* **SET TASK**
Copy the rows below verbatim, from the line containing "Where should I click to: Click info" through the last row, both ends included.

* **SOURCE DATA**
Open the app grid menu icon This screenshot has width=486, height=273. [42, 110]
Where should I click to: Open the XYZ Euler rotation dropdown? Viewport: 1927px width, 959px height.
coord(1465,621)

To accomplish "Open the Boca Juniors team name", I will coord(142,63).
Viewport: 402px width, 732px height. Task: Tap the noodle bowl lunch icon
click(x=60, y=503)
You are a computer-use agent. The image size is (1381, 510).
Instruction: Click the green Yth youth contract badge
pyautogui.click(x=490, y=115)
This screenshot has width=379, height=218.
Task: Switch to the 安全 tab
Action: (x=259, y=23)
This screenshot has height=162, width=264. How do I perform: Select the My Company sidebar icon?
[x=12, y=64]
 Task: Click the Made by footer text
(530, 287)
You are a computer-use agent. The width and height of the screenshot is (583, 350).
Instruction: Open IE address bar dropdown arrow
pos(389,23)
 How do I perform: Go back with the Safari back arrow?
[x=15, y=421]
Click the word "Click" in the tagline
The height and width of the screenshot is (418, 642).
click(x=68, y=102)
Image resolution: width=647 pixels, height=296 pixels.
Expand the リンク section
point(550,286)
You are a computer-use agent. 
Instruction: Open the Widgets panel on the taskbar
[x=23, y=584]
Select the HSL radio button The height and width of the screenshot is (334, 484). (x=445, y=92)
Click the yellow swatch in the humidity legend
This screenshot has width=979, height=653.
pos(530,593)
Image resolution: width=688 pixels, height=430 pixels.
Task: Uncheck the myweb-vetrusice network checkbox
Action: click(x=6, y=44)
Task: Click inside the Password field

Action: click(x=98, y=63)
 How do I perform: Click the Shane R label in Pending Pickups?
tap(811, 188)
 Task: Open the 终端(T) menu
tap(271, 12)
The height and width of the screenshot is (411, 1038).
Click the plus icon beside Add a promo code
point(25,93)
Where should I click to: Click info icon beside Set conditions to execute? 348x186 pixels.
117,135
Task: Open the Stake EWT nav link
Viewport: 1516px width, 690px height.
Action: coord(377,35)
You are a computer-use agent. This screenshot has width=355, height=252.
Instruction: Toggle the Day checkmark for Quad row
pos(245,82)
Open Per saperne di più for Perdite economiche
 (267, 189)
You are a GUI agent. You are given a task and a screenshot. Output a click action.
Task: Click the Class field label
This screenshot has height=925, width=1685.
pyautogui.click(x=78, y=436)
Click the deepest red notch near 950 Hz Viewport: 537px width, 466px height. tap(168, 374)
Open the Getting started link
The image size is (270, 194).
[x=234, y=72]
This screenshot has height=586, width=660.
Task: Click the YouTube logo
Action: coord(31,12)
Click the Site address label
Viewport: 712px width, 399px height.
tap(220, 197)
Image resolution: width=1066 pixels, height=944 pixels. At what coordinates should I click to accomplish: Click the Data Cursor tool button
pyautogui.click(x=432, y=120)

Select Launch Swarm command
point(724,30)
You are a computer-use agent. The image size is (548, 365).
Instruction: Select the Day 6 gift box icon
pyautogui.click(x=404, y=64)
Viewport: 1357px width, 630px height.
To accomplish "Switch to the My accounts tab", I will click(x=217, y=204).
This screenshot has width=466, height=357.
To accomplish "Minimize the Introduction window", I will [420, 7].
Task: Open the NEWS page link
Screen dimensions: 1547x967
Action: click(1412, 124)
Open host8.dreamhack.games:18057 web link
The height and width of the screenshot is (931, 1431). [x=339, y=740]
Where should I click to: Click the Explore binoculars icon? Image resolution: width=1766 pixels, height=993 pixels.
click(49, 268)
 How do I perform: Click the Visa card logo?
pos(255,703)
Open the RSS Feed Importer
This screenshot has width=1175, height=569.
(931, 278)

* **RESPONSE TO THE EXERCISE**
Where should I click to: Click info icon beside Set conditions to execute? 348x186 pixels.
117,135
Task: Open the Stake EWT nav link
Viewport: 1516px width, 690px height.
Action: coord(377,35)
You are a computer-use agent. This screenshot has width=355, height=252.
Instruction: Toggle the Day checkmark for Quad row
pos(245,82)
Open Per saperne di più for Perdite economiche
 (267, 189)
You are a GUI agent. You are given a task and a screenshot. Output a click action.
Task: Click the Class field label
This screenshot has height=925, width=1685.
pyautogui.click(x=78, y=436)
Click the deepest red notch near 950 Hz Viewport: 537px width, 466px height. tap(168, 374)
Open the Getting started link
The image size is (270, 194).
[x=234, y=72]
This screenshot has height=586, width=660.
Task: Click the YouTube logo
Action: coord(31,12)
Click the Site address label
Viewport: 712px width, 399px height.
tap(220, 197)
Image resolution: width=1066 pixels, height=944 pixels. At what coordinates should I click to accomplish: Click the Data Cursor tool button
pyautogui.click(x=432, y=120)

Select Launch Swarm command
point(724,30)
You are a computer-use agent. The image size is (548, 365).
Instruction: Select the Day 6 gift box icon
pyautogui.click(x=404, y=64)
Viewport: 1357px width, 630px height.
To accomplish "Switch to the My accounts tab", I will click(x=217, y=204).
This screenshot has width=466, height=357.
To accomplish "Minimize the Introduction window", I will [420, 7].
Task: Open the NEWS page link
Screen dimensions: 1547x967
Action: click(1412, 124)
Open host8.dreamhack.games:18057 web link
The height and width of the screenshot is (931, 1431). [x=339, y=740]
Where should I click to: Click the Explore binoculars icon? Image resolution: width=1766 pixels, height=993 pixels.
click(49, 268)
 How do I perform: Click the Visa card logo?
pos(255,703)
Open the RSS Feed Importer
This screenshot has width=1175, height=569.
(931, 278)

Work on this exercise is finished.